** EXCERPT TO READ follows **
Cast Note: Playing Kara is Marj Dusay who has had a long career in movies and television. Fans can catch her currently as Vanessa Bennett Hayward Courtlandt on the daytime serial All My Children.
This one is really an enjoyable Star Trek romp and gets two Enterprises for "brain and brain, what is brain?"
"While the thoughts of the Medusans are the most sublime in the galaxy, their physical appearance is exactly the opposite. They have evolved into a race of beings who are formless, so utterly hideous that the sight of a Medusan brings total madness." - Kirk (William Shatner)
Is There No Truth in Beauty?
Original Air Date: October 18, 1968
Directed by: Ralph Senensky
Featuring Diana Muldaur as Dr. Miranda Jones, this episode is one of the most potent emotionally in the whole original series. The strong story is written by Jean Lisette Aroeste, and it is difficult to go too far in introducing the plot without revealing a spoiler. Miranda is the companion to the ambassador from the Medusans, Kollos, who is being transported back to his home planet by the Enterprise. Humans can go insane if they look at the Medusans, but Vulcans with a special eye-shield are able to survive an encounter. Miranda has studied for years Vulcan techniques and hopes to achieve a mind link with the Medusan.
Also, accompanying the ambassador is Larry Marvick (David Frankham), whose job is to design a way for Medusan navigators, reputed to be the best in the galaxy, to be employed on star ships. Unfortunately, Marvick is also deeply in love with Miranda and is determined to stop her from continuing her mission with the ambassador. Needless to say, he causes a difficulty on the journey and the Enterprise crew find themselves in sticky situation.
There is fine acting by all in this episode and demonstrates how a strong script always brings out the best in actors who are comfortable in well-developed roles. Speck's edgy relationship with Miranda is balanced by the infatuation that the other officers have with the lovely doctor. The directing is very good with some nice camera work simulating the madness that is inflicted by contact with the Medusan. Fine acting by Leonard Nimoy from beginning to end make this one of his best turns as Spock.
** End of EXCERPT TO READ **
WHAT YOU WILL DO.
1. According to the Star Trek episode review, who wrote the story for "Is There No Truth in Beauty?"
2. Carry on writing the Star Trek episode review from the point where it stops.
** STORED DATA follows **
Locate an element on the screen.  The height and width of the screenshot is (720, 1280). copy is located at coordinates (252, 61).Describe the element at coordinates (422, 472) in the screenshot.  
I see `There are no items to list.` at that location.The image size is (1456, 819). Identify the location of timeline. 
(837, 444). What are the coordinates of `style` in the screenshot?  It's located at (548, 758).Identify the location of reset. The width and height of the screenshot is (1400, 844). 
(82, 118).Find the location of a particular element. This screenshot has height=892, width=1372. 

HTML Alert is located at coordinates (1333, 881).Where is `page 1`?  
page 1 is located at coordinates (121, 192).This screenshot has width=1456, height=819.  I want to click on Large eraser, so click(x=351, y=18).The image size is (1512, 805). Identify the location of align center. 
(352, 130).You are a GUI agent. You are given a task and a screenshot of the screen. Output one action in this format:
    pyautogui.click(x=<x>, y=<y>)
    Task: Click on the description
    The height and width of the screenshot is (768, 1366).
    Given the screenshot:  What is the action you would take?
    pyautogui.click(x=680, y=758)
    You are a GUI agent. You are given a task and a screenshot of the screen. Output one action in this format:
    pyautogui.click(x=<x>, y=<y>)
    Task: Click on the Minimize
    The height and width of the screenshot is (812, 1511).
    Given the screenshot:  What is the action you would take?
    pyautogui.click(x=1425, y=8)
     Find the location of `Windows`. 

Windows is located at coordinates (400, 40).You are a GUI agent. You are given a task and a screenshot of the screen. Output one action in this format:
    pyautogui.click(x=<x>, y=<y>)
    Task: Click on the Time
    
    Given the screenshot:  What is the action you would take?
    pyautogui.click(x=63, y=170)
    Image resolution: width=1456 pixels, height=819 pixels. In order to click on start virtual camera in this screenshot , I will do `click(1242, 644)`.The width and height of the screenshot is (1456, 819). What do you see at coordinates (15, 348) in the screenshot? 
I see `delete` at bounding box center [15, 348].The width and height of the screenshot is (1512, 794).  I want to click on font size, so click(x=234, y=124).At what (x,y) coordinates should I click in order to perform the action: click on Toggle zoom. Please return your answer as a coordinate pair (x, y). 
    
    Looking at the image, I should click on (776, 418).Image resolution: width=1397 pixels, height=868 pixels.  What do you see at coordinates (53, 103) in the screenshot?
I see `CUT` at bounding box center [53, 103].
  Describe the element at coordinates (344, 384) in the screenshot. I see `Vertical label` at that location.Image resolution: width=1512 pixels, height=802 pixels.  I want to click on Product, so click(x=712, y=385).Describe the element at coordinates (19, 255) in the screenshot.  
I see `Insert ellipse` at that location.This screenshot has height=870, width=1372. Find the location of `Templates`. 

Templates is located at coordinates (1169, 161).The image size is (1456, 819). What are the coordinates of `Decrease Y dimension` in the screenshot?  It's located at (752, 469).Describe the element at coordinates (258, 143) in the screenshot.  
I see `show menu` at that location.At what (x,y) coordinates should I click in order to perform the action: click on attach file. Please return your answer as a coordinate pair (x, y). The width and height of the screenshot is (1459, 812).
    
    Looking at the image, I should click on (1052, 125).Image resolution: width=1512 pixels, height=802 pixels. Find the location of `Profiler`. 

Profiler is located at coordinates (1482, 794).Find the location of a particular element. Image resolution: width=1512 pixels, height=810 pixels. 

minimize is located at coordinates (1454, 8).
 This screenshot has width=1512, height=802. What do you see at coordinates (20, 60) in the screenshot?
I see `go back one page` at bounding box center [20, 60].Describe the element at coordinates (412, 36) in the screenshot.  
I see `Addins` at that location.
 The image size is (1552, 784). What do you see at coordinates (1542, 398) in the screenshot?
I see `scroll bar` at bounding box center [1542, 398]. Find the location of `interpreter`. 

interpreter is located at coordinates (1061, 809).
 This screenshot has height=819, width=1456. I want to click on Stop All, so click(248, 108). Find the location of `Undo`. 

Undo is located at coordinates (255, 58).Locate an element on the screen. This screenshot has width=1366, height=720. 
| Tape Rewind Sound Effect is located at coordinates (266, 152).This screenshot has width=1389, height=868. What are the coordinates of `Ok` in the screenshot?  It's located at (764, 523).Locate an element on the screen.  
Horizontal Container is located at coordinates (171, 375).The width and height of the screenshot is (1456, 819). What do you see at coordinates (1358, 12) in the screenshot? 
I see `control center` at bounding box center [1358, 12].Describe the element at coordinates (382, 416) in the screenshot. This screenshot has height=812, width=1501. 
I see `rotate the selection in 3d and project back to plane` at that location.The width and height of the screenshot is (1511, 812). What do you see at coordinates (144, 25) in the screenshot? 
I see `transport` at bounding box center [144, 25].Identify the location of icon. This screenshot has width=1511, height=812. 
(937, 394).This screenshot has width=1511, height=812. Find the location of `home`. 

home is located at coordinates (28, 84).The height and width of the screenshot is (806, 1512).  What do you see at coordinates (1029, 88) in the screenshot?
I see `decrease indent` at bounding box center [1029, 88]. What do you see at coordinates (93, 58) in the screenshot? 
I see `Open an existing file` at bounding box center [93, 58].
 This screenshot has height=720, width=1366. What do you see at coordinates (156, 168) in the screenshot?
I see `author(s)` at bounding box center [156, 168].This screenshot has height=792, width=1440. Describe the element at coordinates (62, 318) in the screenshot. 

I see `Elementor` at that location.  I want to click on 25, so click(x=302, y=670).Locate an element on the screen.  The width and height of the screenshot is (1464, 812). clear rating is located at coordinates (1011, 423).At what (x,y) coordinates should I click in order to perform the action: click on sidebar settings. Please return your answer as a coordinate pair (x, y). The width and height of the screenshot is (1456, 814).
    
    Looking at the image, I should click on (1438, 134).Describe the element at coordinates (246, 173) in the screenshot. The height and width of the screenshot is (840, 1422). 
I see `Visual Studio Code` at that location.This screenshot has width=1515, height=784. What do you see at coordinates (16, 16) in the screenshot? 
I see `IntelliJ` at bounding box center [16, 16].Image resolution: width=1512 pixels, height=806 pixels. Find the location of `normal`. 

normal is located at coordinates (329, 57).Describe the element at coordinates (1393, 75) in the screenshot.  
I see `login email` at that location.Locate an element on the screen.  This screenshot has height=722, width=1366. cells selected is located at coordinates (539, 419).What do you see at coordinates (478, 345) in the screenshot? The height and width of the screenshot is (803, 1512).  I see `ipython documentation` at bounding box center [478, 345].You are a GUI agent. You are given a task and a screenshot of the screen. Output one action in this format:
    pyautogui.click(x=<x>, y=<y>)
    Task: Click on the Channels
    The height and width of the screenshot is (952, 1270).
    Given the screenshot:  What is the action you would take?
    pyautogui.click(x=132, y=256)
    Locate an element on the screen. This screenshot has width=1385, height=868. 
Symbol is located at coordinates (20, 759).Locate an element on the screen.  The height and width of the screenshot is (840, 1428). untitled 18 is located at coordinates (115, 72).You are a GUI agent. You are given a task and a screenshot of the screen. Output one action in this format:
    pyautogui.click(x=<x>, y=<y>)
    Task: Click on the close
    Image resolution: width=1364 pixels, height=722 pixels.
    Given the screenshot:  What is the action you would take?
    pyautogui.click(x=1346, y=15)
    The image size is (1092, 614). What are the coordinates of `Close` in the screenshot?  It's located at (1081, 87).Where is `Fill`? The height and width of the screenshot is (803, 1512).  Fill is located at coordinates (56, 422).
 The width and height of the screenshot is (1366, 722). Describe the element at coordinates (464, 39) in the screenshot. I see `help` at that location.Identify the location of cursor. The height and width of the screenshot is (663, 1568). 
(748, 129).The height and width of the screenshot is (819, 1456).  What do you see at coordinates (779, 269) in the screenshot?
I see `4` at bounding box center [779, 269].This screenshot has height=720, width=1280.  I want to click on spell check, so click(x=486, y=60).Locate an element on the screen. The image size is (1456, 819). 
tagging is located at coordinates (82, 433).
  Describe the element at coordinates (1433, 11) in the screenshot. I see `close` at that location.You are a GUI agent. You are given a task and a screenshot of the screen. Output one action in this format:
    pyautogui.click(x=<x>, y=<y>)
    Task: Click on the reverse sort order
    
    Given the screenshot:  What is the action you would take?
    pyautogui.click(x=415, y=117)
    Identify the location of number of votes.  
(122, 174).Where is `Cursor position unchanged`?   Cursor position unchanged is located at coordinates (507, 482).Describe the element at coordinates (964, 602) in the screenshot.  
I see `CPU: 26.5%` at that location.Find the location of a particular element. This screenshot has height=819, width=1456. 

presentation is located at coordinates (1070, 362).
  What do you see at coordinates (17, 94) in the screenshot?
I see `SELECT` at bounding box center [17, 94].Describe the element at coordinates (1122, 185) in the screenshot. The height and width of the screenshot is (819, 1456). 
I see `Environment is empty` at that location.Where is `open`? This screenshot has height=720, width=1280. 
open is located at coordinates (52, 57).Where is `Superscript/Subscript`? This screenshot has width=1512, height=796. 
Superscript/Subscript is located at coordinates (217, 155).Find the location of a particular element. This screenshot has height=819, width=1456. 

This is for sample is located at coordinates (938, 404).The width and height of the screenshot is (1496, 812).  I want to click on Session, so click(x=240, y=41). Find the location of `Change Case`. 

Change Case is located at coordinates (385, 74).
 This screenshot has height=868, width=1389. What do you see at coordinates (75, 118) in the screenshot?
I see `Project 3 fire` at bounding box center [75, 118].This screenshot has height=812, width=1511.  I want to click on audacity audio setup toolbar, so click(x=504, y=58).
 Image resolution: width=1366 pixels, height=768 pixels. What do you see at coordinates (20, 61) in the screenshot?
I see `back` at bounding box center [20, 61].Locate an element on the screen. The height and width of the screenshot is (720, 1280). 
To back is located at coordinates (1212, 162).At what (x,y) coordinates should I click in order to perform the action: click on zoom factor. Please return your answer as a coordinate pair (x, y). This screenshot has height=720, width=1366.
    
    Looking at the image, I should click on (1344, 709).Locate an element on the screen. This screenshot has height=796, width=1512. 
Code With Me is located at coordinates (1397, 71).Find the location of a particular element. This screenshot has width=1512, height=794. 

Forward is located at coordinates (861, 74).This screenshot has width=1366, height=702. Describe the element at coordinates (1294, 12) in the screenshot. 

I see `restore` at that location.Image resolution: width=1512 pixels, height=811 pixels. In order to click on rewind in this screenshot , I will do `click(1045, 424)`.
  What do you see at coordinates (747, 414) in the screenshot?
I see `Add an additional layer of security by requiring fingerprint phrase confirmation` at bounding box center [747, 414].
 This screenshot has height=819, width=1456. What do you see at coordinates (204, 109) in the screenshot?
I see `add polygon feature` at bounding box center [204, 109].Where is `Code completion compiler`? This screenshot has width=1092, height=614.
** End of STORED DATA **
RESPONSES BY TASK.
1. Jean Lisette Aroeste

2.
Random notes: Muldaur had a another leading role as a doctor in Star Trek, playing Ann Mulhall in the episode Return to Tomorrow. The Star Trek tradition of quoting Shakespeare is in full bloom in this episode and Spock quotes the poet Byron at one point. Scotty breaks out the kilt for a formal dinner. Bones gets a bonafide "He's dead, Jim."
This one is well written, acted and directed and gets, well, four full Enterprises.
Rating for Style: B+
Rating for Substance: B+
Image Transfer Review: Excellent consistency in the transfers with nice colors, skintones and detail inSpock's Brain. Is There No Truth in Beauty has some special effects that actually are enhanced by the clarity and stand as some of the best in the series.
Image Transfer Grade: B+
Audio Transfer Review: Is There No Truth in Beauty has a nice soundtrack that is on excellent display in the Dolby 5.1 track. There is no hiss or distortion in either episode and each makes for a fine aural experience.
Audio Transfer Grade: A-
Disc ExtrasStatic menu
Scene Access with 13 cues and remote access
Subtitles/Captions in English with remote access
2 TV Spots/Teasers
Extras Grade: D
Final CommentsThis is a pretty good Star Trek disc with a nice mixture of camp, comedy, suspense and drama in the two episodes. These are definitely two of the better shows from the much-maligned third season of The Original Series.